**To be done**
Swap "spinner" for "stepper" in the records from the line with "Select the no-connect" up to and including the line with "click(x=353, y=528)". Leave everything else unchanged, and give back only those lines.

*** Record set

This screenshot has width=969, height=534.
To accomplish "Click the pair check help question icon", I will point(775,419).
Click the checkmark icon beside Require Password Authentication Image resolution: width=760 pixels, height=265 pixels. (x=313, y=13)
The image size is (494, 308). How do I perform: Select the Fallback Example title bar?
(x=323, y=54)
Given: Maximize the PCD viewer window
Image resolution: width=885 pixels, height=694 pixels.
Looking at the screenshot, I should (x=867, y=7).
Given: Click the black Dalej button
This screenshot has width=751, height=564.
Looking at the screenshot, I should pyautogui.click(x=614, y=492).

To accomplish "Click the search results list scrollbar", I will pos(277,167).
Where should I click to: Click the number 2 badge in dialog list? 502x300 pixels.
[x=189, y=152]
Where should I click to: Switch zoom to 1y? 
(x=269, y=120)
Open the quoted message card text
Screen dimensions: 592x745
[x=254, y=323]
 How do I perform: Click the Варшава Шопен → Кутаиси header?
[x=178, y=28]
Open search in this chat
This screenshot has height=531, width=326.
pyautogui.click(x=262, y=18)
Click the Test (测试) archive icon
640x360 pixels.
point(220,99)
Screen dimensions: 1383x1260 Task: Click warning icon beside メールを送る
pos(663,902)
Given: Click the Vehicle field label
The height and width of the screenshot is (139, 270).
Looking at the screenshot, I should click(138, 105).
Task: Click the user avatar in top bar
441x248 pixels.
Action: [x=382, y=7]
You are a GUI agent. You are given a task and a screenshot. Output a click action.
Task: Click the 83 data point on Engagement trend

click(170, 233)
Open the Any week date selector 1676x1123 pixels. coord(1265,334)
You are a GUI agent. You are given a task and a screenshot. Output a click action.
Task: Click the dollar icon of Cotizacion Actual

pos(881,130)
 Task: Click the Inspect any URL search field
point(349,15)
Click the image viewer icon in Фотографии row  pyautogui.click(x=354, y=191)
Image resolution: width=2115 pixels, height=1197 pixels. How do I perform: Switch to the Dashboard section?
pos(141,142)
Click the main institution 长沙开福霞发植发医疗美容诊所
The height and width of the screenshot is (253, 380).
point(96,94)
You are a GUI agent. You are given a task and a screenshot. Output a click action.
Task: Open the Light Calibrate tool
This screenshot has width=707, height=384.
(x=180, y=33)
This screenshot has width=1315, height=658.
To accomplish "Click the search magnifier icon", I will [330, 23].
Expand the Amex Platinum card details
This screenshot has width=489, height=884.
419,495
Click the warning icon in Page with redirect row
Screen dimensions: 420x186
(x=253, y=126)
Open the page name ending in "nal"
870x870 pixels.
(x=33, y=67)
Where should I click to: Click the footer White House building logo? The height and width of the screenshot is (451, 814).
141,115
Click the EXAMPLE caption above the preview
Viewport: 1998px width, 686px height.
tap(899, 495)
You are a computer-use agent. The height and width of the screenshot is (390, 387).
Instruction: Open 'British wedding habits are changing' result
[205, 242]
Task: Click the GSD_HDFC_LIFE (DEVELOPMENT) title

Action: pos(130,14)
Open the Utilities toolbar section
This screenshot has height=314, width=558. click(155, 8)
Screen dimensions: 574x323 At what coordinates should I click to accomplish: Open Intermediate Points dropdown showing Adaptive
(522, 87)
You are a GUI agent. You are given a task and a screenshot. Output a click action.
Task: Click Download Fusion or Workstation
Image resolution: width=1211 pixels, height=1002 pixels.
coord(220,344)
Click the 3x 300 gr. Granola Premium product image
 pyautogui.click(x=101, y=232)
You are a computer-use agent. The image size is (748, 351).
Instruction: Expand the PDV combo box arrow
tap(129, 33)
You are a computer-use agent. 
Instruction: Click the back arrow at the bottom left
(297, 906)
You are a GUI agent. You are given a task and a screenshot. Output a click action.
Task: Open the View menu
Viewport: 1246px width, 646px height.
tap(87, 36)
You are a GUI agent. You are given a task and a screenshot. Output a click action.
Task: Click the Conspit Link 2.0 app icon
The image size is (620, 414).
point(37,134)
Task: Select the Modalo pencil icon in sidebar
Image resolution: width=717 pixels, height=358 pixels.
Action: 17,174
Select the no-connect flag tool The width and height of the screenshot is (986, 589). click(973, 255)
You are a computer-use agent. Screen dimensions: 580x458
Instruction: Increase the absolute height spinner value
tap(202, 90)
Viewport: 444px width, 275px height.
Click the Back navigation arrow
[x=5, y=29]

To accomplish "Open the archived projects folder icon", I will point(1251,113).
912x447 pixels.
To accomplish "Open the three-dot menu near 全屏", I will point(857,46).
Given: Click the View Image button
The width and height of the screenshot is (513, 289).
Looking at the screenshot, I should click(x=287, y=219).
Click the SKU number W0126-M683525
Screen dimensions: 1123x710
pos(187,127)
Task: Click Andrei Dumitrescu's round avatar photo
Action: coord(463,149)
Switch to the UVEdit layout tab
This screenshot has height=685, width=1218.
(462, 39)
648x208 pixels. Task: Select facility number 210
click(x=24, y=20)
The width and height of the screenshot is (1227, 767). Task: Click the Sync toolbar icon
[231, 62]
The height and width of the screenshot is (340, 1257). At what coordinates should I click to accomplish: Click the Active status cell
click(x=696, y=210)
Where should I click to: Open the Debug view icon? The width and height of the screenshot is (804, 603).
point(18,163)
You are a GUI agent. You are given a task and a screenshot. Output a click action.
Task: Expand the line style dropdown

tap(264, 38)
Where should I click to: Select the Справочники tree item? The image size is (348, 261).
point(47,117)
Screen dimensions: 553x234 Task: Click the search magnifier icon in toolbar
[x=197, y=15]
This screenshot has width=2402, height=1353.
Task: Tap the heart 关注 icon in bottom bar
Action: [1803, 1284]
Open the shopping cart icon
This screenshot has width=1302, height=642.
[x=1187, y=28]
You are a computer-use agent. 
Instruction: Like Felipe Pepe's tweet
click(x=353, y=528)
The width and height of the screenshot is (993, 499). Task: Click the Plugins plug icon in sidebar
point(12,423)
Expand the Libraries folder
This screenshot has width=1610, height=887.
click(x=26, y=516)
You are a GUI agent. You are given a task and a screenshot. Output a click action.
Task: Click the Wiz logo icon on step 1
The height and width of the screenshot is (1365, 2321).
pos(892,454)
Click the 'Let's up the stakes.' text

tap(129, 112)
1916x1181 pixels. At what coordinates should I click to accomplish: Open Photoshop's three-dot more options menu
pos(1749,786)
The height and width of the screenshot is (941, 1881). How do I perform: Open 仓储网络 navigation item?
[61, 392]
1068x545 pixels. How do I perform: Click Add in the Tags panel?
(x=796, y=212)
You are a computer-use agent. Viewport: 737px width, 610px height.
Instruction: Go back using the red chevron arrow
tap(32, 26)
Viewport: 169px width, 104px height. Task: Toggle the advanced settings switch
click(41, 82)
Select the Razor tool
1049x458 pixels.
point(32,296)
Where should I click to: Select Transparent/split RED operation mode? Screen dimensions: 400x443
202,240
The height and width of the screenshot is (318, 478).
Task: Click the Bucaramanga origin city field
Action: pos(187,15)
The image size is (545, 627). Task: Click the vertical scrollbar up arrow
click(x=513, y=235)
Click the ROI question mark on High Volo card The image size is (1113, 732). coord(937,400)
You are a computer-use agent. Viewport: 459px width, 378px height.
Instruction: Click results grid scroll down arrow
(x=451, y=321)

******

**Result**
Select the no-connect flag tool The width and height of the screenshot is (986, 589). click(973, 255)
You are a computer-use agent. Screen dimensions: 580x458
Instruction: Increase the absolute height stepper value
tap(202, 90)
Viewport: 444px width, 275px height.
Click the Back navigation arrow
[x=5, y=29]

To accomplish "Open the archived projects folder icon", I will point(1251,113).
912x447 pixels.
To accomplish "Open the three-dot menu near 全屏", I will point(857,46).
Given: Click the View Image button
The width and height of the screenshot is (513, 289).
Looking at the screenshot, I should click(x=287, y=219).
Click the SKU number W0126-M683525
Screen dimensions: 1123x710
pos(187,127)
Task: Click Andrei Dumitrescu's round avatar photo
Action: coord(463,149)
Switch to the UVEdit layout tab
This screenshot has height=685, width=1218.
(462, 39)
648x208 pixels. Task: Select facility number 210
click(x=24, y=20)
The width and height of the screenshot is (1227, 767). Task: Click the Sync toolbar icon
[231, 62]
The height and width of the screenshot is (340, 1257). At what coordinates should I click to accomplish: Click the Active status cell
click(x=696, y=210)
Where should I click to: Open the Debug view icon? The width and height of the screenshot is (804, 603).
point(18,163)
You are a GUI agent. You are given a task and a screenshot. Output a click action.
Task: Expand the line style dropdown

tap(264, 38)
Where should I click to: Select the Справочники tree item? The image size is (348, 261).
point(47,117)
Screen dimensions: 553x234 Task: Click the search magnifier icon in toolbar
[x=197, y=15]
This screenshot has width=2402, height=1353.
Task: Tap the heart 关注 icon in bottom bar
Action: [1803, 1284]
Open the shopping cart icon
This screenshot has width=1302, height=642.
[x=1187, y=28]
You are a computer-use agent. 
Instruction: Like Felipe Pepe's tweet
click(x=353, y=528)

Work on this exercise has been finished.